Architecture Overview

Consul is designed around the concept of a Consul Agent. The agent is deployed as a single Go binary and runs on every node in a cluster.

A small subset of agents, usually 3 to 7, run in server mode and participate in the Raft Consensus Protocol. The Consul servers hold a consistent view of the state of the cluster, including the service catalog and the health state of services and nodes as well as other items like Consul's key/value store contents. An agent in server mode is a superset of the client capabilities that follow.

All the remaining agents in a cluster run in client mode. Applications on client nodes use their local agent in client mode to register services and to discover other services or interact with the key/value store. For the latter queries, the agent sends RPC requests internally to one of the Consul servers for the information. None of the key/value data is on any of the client agents, for example, it's always fetched on the fly from a Consul server.

Both client and server mode agents participate in a Gossip Protocol which provides two important mechanisms. First, it allows for agents to learn about all the other agents in the cluster, just by joining initially with a single existing member of the cluster. This allows clients to discover new Consul servers. Second, the gossip protocol provides a distributed failure detector, whereby the agents in the cluster randomly probe each other at regular intervals. Because of this failure detector, Consul can run health checks locally on each agent and just sent edge-triggered updates when the state of a health check changes, confident that if the agent dies altogether then the cluster will detect that. This makes Consul's health checking design very scaleable compared to centralized systems with a central polling type of design.

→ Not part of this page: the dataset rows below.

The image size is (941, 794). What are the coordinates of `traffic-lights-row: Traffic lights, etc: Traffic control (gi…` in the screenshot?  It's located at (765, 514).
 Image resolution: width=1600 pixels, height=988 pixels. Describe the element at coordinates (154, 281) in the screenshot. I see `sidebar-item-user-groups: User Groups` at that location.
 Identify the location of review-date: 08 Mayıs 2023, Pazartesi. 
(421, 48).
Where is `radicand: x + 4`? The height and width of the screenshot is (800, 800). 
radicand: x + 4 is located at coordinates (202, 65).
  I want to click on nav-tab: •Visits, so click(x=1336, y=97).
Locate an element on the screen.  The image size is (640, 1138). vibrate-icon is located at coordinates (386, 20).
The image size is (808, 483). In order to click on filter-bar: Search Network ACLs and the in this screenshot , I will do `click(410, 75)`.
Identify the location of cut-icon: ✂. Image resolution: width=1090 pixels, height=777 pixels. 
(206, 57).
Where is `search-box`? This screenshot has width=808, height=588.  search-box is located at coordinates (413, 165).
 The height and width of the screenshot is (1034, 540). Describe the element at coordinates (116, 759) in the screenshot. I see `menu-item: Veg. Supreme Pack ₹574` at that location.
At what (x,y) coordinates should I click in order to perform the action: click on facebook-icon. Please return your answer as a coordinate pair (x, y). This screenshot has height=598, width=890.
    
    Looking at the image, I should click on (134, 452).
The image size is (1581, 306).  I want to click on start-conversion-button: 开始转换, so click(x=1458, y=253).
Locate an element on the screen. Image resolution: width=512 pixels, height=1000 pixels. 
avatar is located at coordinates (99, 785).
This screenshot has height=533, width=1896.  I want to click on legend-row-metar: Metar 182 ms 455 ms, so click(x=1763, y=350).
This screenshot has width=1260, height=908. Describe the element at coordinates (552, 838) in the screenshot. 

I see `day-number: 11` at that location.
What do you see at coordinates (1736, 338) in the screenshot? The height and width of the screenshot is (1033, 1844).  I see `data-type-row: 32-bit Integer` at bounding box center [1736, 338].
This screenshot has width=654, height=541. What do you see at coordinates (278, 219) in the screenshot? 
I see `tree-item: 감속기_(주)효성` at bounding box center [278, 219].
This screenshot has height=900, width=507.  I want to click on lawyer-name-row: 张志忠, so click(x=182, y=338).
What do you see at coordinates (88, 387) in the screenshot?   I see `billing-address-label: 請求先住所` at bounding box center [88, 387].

There are many other aspects of Consul that are well-covered in Consul's Internals Guides.

Source Code Layout

Shared Components

The components in this section are shared between Consul agents in client and server modes.

Directory Contents
command/agent This contains the actual CLI command implementation for the consul agent command, which mostly just invokes an agent object from the agent package.
agent This is where the agent object is defined, and the top level agent package has all of the functionality that's common to both client and server agents. This includes things like service registration, the HTTP and DNS endpoints, watches, and top-level glue for health checks.
agent/config This has all the user-facing configuration processing code, as well as the internal configuration structure that's used by the agent.
agent/checks This has implementations for the different health check types.
agent/ae, agent/local These are used together to power the agent's Anti-Entropy Sync Back process to the Consul servers.
agent/router, agent/pool These are used for routing RPC queries to Consul servers and for connection pooling.
agent/structs This has definitions of all the internal RPC protocol request and response structures.

Other Components

There are several other top-level packages used internally by Consul as well as externally by other applications.

Directory Contents
api This api package provides an official Go API client for Consul, which is also used by Consul's CLI commands to communicate with the local Consul agent.
api/watch This has implementation details for Consul's watches, used both internally to Consul and by the watch CLI command.
website This has the full source code for consul.io. Pull requests can update the source code and Consul's documentation all together.